[Data for this task]
=======
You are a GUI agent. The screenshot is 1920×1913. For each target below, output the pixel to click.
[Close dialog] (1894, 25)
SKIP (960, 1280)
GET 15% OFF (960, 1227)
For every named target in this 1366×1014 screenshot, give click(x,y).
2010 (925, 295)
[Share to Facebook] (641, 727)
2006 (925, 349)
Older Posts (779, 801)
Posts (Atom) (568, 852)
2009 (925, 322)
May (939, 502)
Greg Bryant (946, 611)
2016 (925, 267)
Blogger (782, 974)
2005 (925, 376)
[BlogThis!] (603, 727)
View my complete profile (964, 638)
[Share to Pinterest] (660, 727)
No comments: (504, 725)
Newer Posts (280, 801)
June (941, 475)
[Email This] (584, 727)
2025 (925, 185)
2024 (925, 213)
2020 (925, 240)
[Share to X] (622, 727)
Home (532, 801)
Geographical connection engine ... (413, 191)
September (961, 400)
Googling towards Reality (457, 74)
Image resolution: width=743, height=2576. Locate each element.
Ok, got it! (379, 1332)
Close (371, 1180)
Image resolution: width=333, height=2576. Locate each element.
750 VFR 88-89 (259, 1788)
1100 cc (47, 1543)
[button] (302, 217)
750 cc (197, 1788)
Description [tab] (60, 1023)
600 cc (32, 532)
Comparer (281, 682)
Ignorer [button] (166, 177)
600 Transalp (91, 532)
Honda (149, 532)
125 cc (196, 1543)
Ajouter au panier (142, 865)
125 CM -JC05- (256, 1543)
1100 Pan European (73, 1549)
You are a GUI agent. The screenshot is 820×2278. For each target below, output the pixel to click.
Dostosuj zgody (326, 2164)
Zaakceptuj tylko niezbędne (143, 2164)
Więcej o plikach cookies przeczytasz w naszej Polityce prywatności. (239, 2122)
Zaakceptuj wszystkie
=======
[The request] Copy the records above without any change, starting with the line that contains "[Share to X] (622, 727)" and going on through the line that contains "1100 Pan European (73, 1549)".

[Solution to this exercise]
[Share to X] (622, 727)
Home (532, 801)
Geographical connection engine ... (413, 191)
September (961, 400)
Googling towards Reality (457, 74)
Image resolution: width=743, height=2576. Locate each element.
Ok, got it! (379, 1332)
Close (371, 1180)
Image resolution: width=333, height=2576. Locate each element.
750 VFR 88-89 (259, 1788)
1100 cc (47, 1543)
[button] (302, 217)
750 cc (197, 1788)
Description [tab] (60, 1023)
600 cc (32, 532)
Comparer (281, 682)
Ignorer [button] (166, 177)
600 Transalp (91, 532)
Honda (149, 532)
125 cc (196, 1543)
Ajouter au panier (142, 865)
125 CM -JC05- (256, 1543)
1100 Pan European (73, 1549)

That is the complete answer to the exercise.